I couldn't see the variance of these f-measures from CV which is normally a signature of overfitting (if the variance is very high).
For a full analysis I would suggest you split your datasets into training (MCC or F estimated by CV on this set) and validation set (MCC or F estimated by fitting final model to full training set - evaluate on this set). This is very close to what is done in kaggle competitions etc. where you actually measure your performance yourself (internal performance) but also need to predict on new data (external performance). If these two measures are very different the chosen model is not good.
Check "Comparison of RNA-seq and microarray-based models for clinical endpoint prediction". The problem is that when using CV to compare and select best models you may end up with the model that accidentally fits (using CV) your dataset best (data dredging). So basically you would like to see a nice correlation between training performance (internal performance) and validation performance (external performance) - and only use internal performance to rank models/parameters.
(In response to Palle's comment)
Thank you very much for your interest in our paper. I apologize for my very delayed response, but I was working at an internship over the summer, so my focus was elsewhere. Concerning your question whether cross validation is a valid assessment protocol for our analysis, I will answer from two different perspectives.
The main concern presented of overfitting of a model is of course a concern anyone should have when it comes to critiquing machine learning based models. If a model is overfitted to a given dataset, this implies that the model generated is unable to be used with any other dataset other than the one the model was developed with.
The first perspective is from the generalized machine learning protocol of what is the difference between cross validation, training, and testing. As you have mentioned kaggle competitions and the paper you mentioned use training and testing to validate the models generated through training. The idea is to split the dataset into three sections: training, testing, and validation. Then build the model using the training dataset then test using testing dataset and fine tune the model through optimization to achieve the best result. Then use the validation dataset which can be a separate split of the same dataset or the best scenario a completely different dataset to check whether the model developed is appropriate. For both training and validation dataset, the model generated never used those datasets, but the key difference is the optimization or different dataset.

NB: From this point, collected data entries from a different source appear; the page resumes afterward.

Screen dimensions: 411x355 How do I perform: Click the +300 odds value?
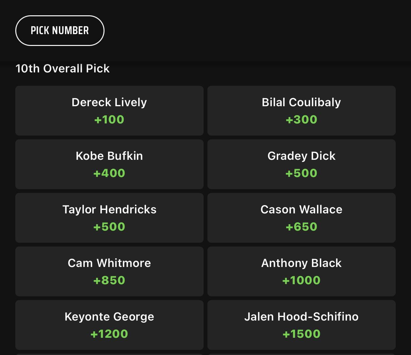click(301, 120)
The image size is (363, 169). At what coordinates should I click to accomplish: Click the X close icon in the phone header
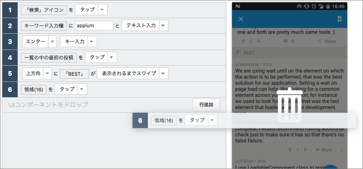click(241, 19)
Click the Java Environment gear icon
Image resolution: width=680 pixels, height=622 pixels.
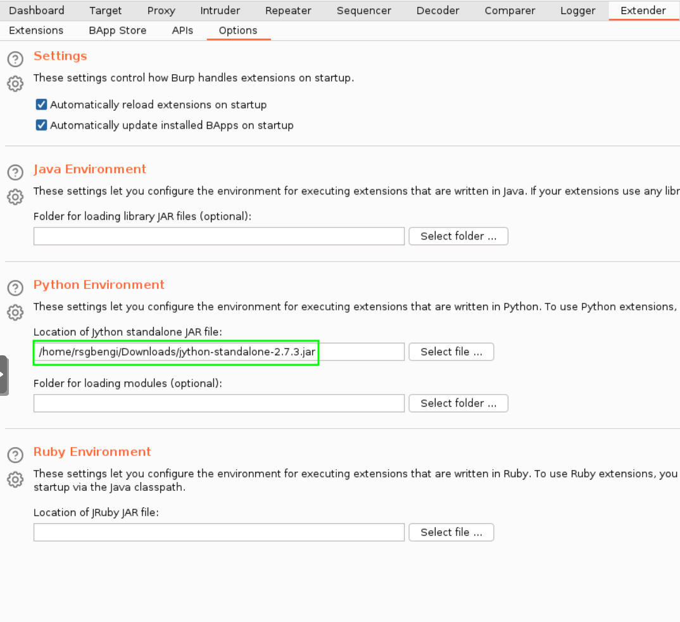(15, 197)

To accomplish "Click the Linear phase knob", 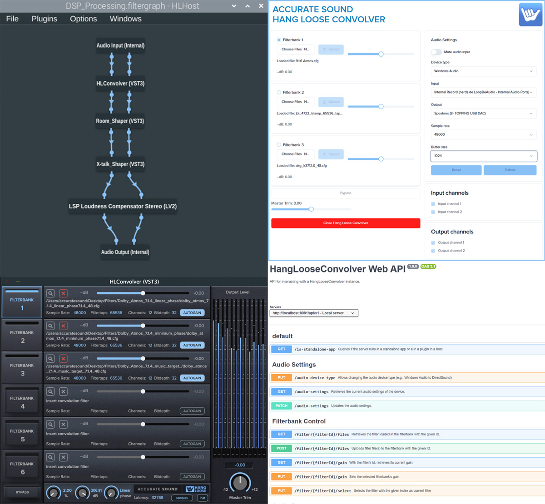I will tap(111, 492).
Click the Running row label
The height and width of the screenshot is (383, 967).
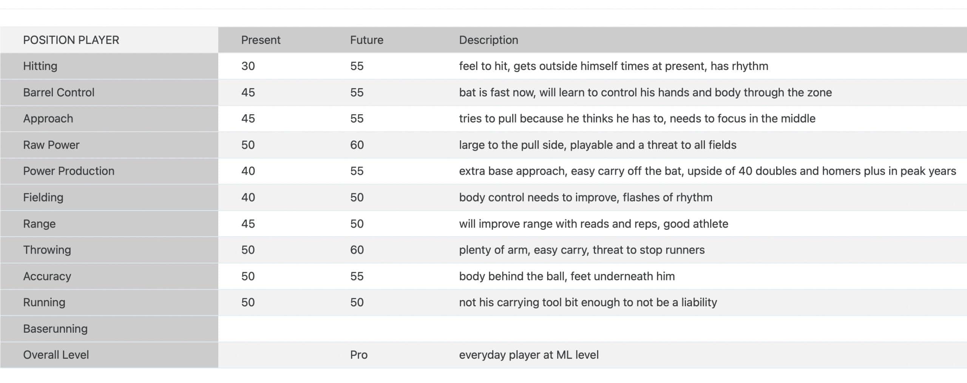[44, 302]
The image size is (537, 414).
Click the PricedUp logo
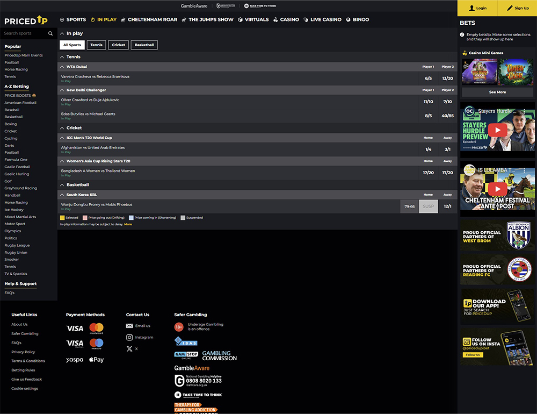pyautogui.click(x=26, y=20)
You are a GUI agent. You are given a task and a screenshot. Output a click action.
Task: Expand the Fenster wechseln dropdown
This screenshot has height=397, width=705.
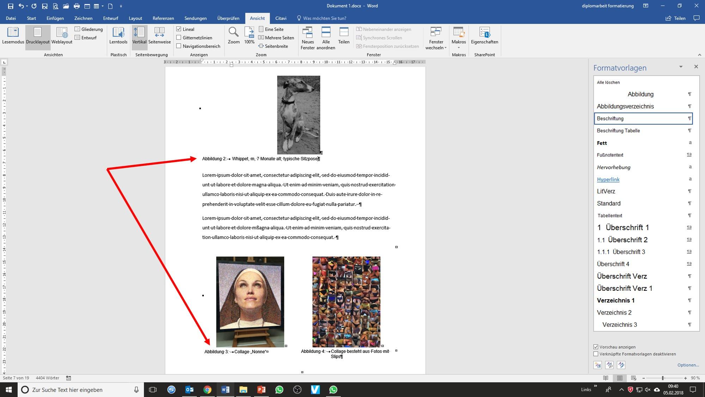point(436,38)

10 fold cross validation is a stricter protocol then a testing/validation protocol because it splits the data 10 times to assess how much the model generated varies. If overfitting was occurring, some folds would throw off the fold drastically. From one perspective, training/testing/validation protocol could be considered 1 or 2 fold cross validation. Bringing in a new dataset would be an additional step to validate any models generated.

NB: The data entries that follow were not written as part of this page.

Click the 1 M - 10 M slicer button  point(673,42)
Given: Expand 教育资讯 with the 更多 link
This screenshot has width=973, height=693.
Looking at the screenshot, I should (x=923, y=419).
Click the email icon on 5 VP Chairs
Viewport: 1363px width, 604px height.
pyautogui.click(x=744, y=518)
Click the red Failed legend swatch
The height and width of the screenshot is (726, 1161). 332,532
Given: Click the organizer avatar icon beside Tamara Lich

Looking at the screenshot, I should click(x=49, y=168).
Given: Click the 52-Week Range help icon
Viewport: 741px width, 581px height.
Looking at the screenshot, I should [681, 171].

The second perspective is based on the purpose of this paper, which is to give evidence that isoform based features are better than gene based. We are not suggesting that the models generated should be used as general purpose models for the tested classifiers because there are hundreds of reasons why expression values can change in RNA-Seq based data unrelated to the class. General use of these models would require adding many “validation” datasets. The only difference in these models generated was whether they came from gene or isoform based features. There was not any optimization done, so a testing/validation protocol would essentially be 2 folds of testing. The average f-measures for gene and isoform based models that performed the same were extremely similar (ie .98789 vs .98799). For the gene and isoform based models where isoform based was better, the standard deviation across the folds was less than the difference between gene and isoform based. Not making a supplementary material including these assessment of the variance across folds was an oversight, which will be addressed when the paper is peer reviewed published.